Theodosia Burr Alston was born in Albany, New York, in 1783. The only daughter of former US vice-president Aaron Burr, Theodosia Burr spent most of her childhood under the close supervision of her father, who was intent on giving her a superior education. While most young girls of the time studied only music and French, Theodosia Burr also took arithmetic, economics, and Latin.
After her mother died, Theodosia Burr became the official hostess at the stately family home in Greenwich Village. By the age of 14, she was organizing dinners for heads of state, bishops, and the New York City elite. She became well-known as "the child prodigy" of the Burr family.
In 1801, Theodosia Burr married Joseph Alston, a wealthy plantation owner. She moved to South Carolina, where her husband had recently been appointed as governor. The marriage provided a huge financial relief for Aaron Burr, who was going through some rough times, and a social outlet for Theodosia, who became a staple in South Carolina's high society.
Aaron Burr had been plotting for years to form a new empire by getting Louisiana to separate from the States. However, things didn't turn out quite as expected, and he was eventually arrested on charges of treason in 1807. Aaron was acquitted on the condition that he left the country, so he set off for Europe soon after. Theodosia Burr became the ruler of the family estate, managing funds and making sure her father was well set in Europe.

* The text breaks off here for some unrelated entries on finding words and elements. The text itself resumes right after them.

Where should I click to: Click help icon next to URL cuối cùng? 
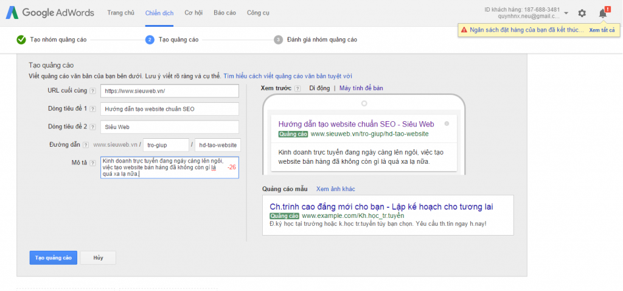(x=92, y=91)
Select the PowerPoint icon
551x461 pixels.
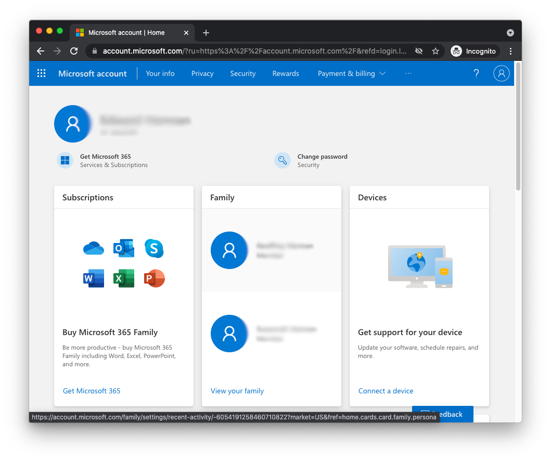pos(154,278)
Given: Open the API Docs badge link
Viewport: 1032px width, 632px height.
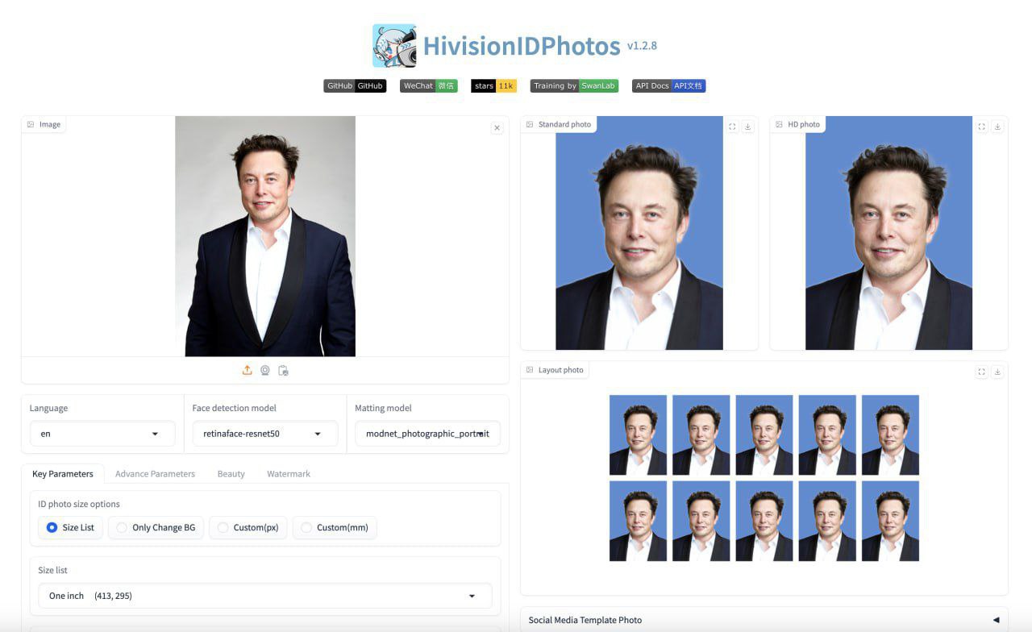Looking at the screenshot, I should [x=669, y=85].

Some years later, Aaron returned to New York, just days after Theodosia's son had died from malarial fever. On 30 December 1812, a heartbroken Theodosia Burr sailed off on The Patriot to meet her father. She never made it. History suggests that the ship was either lost in a storm or captured by pirates, but some believe Theodosia Burr survived the wreck, only to die hours later in the arms of a Karankawa Indian warrior. The ship was never found, but a portrait of Theodosia that was aboard the ship turned up in North Carolina in 1821. Nobody knows how it got there.
Joseph Alston died in 1816 and was buried next to his infant son. Legend holds that the ghost of Theodosia Burr haunts the South Carolina plantation where she used to live and can sometimes be seen floating above the water at Huntington Beach State Park.